Dimethyl ether (DME) is of interest as an alternative fuel for compression ignition (CI) engines due to its ease of production and advantageous properties as a diesel alternative. As an example of that interest, Volvo Trucks has just announced its intent to begin production of DME-fueled heavy-duty trucks in North America in 2015. (Earlier post.)
DME offers a high cetane number of 55 and low auto-ignition temperature (making it desirable for diesel engine operation), and has been shown to reduce significantly diesel engine particulate emissions as well as NOx, SOx, and CO emissions. However, the characteristics of DME autoignition at CI engine-relevant conditions have not been widely explored at this point. Partly addressing that lack is a new study by researchers at Shanghai Jiao Tong University and Rensselaer Polytechnic Institute; their paper is published in the ACS journal Energy & Fuels.
In addition to studies aimed at ascertaining the performance of compression−ignition internal combustion engines fuel with DME, there have been a number of studies focused on experimental characterization of fundamental combustion properties for DME. DME laminar flame speed measurements have been reported by a number of authors. Premixed and non-premixed flame extinction has been investigated by Wang et al., and diffusive flame ignition has been investigated by Zheng et al. Several groups have reported speciation measurements made during both DME oxidation and pyrolysis in jet-stirred reactors (JSRs), flow reactors, and premixed flames.
DME autoignition is of particular interest, owing to the potential for DME use in compression−ignition engines; hence, previous ignition delay measurements...have been carried out in shock tubes and rapid compression machines (RCMs)...most have considered dilute reactant mixtures at either high-temperature shock tube conditions (Dagaut et al., Cook et al., and Tang et al.) or at low-temperature RCM conditions (Mittal et al.).
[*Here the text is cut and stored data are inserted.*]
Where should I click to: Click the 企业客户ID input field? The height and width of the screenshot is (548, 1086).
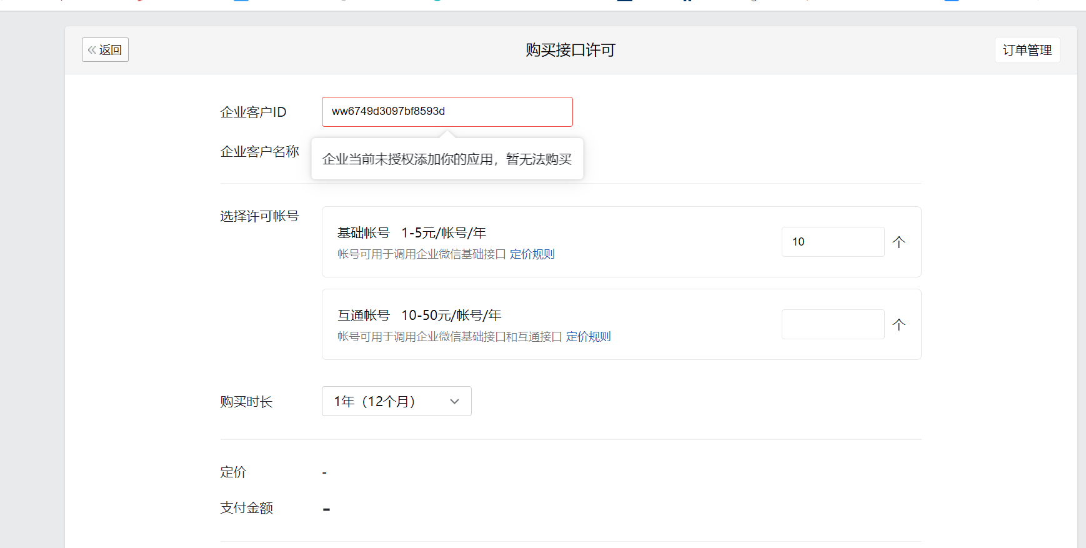[x=447, y=112]
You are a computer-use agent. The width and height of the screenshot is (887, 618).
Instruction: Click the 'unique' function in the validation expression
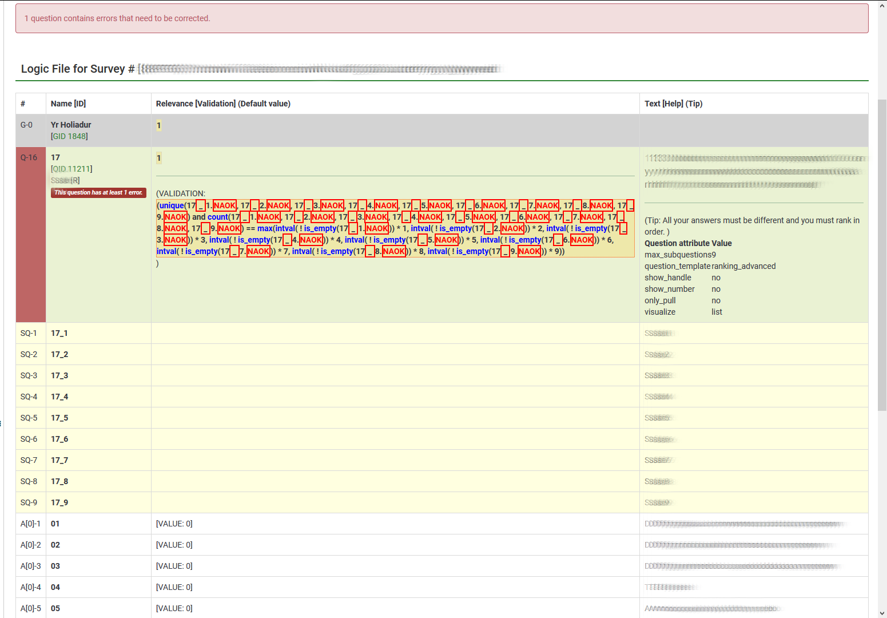(x=172, y=205)
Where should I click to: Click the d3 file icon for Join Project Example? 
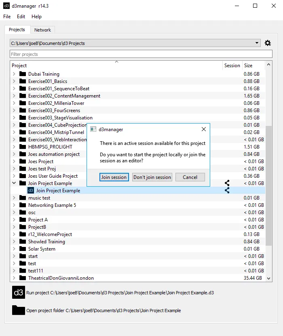click(31, 190)
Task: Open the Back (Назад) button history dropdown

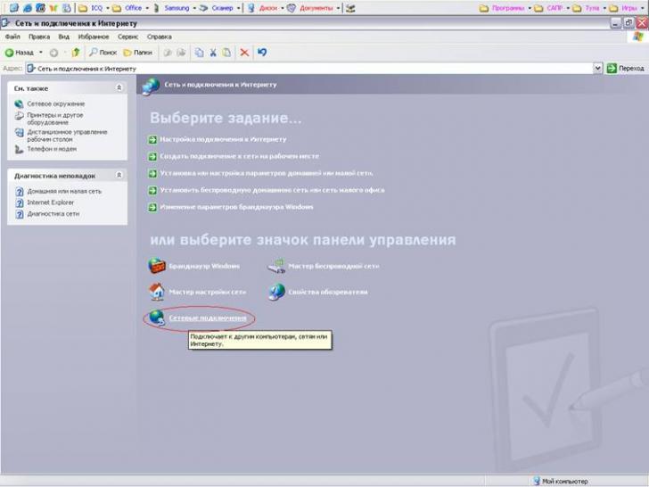Action: point(41,53)
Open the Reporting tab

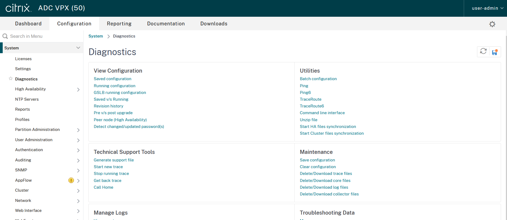pos(119,24)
Only Pfahl et al. have previously investigated DME autoignition at conditions consistent with those found in compression−ignition engines: DME/air mixtures at high pressures and a range of temperatures spanning the low-temperature, negative-temperature-coefficient (NTC), and high-temperature reactivity regimes. Here, we report DME autoignition measurements at engine-relevant conditions that substantially extend the conditions investigated in the Pfahl et al. study.—Li et al.
The researchers measured ignition delay times in reflected shock experiments at temperatures from 697 to 1239 K (424 to 966 °C) and at a nominal pressure of 22−23 bar for DME/air/N2 mixtures at equivalence ratios of 0.5, 1.0, and 1.5 and with 0−40% N2 dilution to simulate exhaust gas recirculation (EGR).
The observed that DME ignition delay times display three regimes of reactivity (high-temperature, negative-temperature-coefficient (NTC), and low-temperature) characteristic of paraffinic hydrocarbons. Delay times decreased with increasing equivalence ratio and increased with increasing dilution at the conditions studied.
At high-temperatures (∼1200 K), H abstraction from DME and reactions involving methyl radicals and formaldehyde—two important intermediates in DME oxidation—were sensitive in controlling DME autoignition.
Examination of DME oxidation kinetics at NTC to low-temperature conditions illustrated the importance of competition between β-scission of and molecular oxygen addition to the methoxymethyl (CH3OCH2) radical, formed by H abstraction from DME, and competition between β-scission of and oxygen addition to the hydroperoxy-methoxymethyl (CH2OCH2O2H) radical, formed by isomerization of methoxymethyl-peroxy radical (CH3OCH2O2).
Zhenhua Li, Weijing Wang, Zhen Huang, and Matthew A. Oehlschlaeger (2013) Dimethyl Ether Autoignition at Engine-Relevant Conditions. Energy & Fuels 27 (5), 2811-2817 doi: http://pubs.acs.org/doi/abs/10.1021/ef400293z
Pfahl, U.; Fieweger, K.; Adomeit, G. Proc. Combust. Inst. 1996, 26, 781−789.